TEKS BACAAN:
=====
Dukung Penyandang Disabilitas Siap Bekerja di Sektor Formal

17.42.00 wawaraji 0 Comments

RUANG PUBLIK KBR


Perhelatan olahraga Asian Para Games 2018 boleh jadi membawa dampak luas untuk penyandang disabilitas. Kepedulian dan pemahaman publik terhadap hak disabilitas dan asas keadilan penyandang disabilitas untuk diperlakukan setara, terlihat nyata di ajang Para Games. Kita menyaksikan sendiri bagaimana atlet penyandang disabilitas mampu berkiprah di berbagai cabang olahraga. Bukan hanya itu, saya pun menyaksikan sendiri kawan penyandang disabilitas yang berprofesi sebagai fotografer ikut mendokumentasikan ajang olahraga Para Games ini. Artinya, penyandang disabilitas memiliki hak dan kesempatan yang sama untuk berkiprah di sektor formal, bukan hanya informal atau pekerja mandiri/wirausaha.
=====
YANG DIKERJAKAN:
A) Untuk setiap pernyataan, tentukan apakah isinya sesuai dengan tulisan tentang penyandang disabilitas. Jawab ya atau tidak dan kutip kata-kata dari tulisan itu yang menjadi dasarnya.
(i) Penulis melihat sendiri ada kawan penyandang disabilitas yang bekerja sebagai fotografer di ajang Para Games.
(ii) Penyandang disabilitas hanya punya kesempatan di sektor informal.
(iii) Ajang olahraga yang dibahas adalah Asian Para Games 2018.
B) Menurut tulisan tentang penyandang disabilitas, di ajang apa kepedulian dan pemahaman publik terhadap hak disabilitas terlihat nyata?
C) Teruskan tulisan tentang penyandang disabilitas ini mulai dari kalimat terakhirnya.
Data di bawah ini adalah bahan tersendiri, terpisah dari tulisan tentang penyandang disabilitas.
=====
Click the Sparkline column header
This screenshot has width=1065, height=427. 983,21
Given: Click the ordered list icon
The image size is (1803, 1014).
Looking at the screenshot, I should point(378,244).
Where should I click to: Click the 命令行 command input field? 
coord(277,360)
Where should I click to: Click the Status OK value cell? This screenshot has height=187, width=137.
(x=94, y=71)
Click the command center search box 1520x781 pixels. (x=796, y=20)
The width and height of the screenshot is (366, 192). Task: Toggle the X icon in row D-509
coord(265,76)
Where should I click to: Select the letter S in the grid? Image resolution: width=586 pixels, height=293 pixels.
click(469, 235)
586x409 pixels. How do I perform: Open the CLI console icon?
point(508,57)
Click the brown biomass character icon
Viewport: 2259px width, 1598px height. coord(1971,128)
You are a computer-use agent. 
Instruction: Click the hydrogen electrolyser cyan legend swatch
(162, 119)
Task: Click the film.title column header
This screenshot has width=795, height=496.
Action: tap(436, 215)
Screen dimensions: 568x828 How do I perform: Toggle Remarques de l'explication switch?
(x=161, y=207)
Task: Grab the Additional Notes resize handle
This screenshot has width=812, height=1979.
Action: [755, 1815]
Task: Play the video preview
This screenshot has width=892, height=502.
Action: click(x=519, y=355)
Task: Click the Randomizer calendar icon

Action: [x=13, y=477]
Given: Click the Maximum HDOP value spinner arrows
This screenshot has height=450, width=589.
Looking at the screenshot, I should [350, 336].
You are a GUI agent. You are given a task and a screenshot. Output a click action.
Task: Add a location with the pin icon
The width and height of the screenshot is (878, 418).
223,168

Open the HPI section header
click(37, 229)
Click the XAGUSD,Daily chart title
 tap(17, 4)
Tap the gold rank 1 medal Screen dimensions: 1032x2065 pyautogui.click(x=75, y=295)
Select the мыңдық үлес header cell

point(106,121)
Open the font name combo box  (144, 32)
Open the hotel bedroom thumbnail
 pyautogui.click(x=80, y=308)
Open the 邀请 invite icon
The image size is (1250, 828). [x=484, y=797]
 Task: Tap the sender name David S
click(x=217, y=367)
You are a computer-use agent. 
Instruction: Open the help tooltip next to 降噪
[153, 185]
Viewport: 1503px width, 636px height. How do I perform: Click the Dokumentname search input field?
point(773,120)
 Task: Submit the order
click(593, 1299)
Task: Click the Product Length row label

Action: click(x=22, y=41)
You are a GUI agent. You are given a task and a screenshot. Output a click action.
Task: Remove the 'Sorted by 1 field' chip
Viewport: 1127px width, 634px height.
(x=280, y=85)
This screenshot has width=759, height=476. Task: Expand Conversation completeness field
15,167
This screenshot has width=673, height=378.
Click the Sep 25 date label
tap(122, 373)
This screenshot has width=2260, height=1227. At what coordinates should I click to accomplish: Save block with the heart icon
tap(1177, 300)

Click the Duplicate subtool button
=====
JAWABAN YANG DIHARAPKAN:
A)
(i) Ya: "saya pun menyaksikan sendiri kawan penyandang disabilitas yang berprofesi sebagai fotografer ikut mendokumentasikan ajang olahraga Para Games ini"
(ii) Tidak: "penyandang disabilitas memiliki hak dan kesempatan yang sama untuk berkiprah di sektor formal, bukan hanya informal atau pekerja mandiri/wirausaha"
(iii) Ya: "Perhelatan olahraga Asian Para Games 2018"

B) Di ajang Para Games.

C)
Talkshow Ruang Publik KBR live streaming di YouTube Berita KBR yang dipersembahkan oleh NLR Indonesia, pada 30 Juni 2022 kembali menambah pemahaman mengenai tantangan para penyandang disabiltas. Topik kali ini mengenai Rehabilitasi Sosial yang Terintegrasi untuk OYPMK & Disabilitas Siap Bekerja. Menghadirkan dua narasumber, Sumiatun S.Sos, M.Si dari Direktorat Rehabilitasi Sosial Penyandang Disabilitas Kemensos RI dan Tety Sianipar selaku Direktur Program Kerjabilitas, talk show yang dipandu penyiar Ines Nirmala membuka lagi mata untuk kita lebih memberi ruang berdaya untuk penyandang disabilitas termasuk OYPMK (Orang Yang Pernah Mengalami Kusta).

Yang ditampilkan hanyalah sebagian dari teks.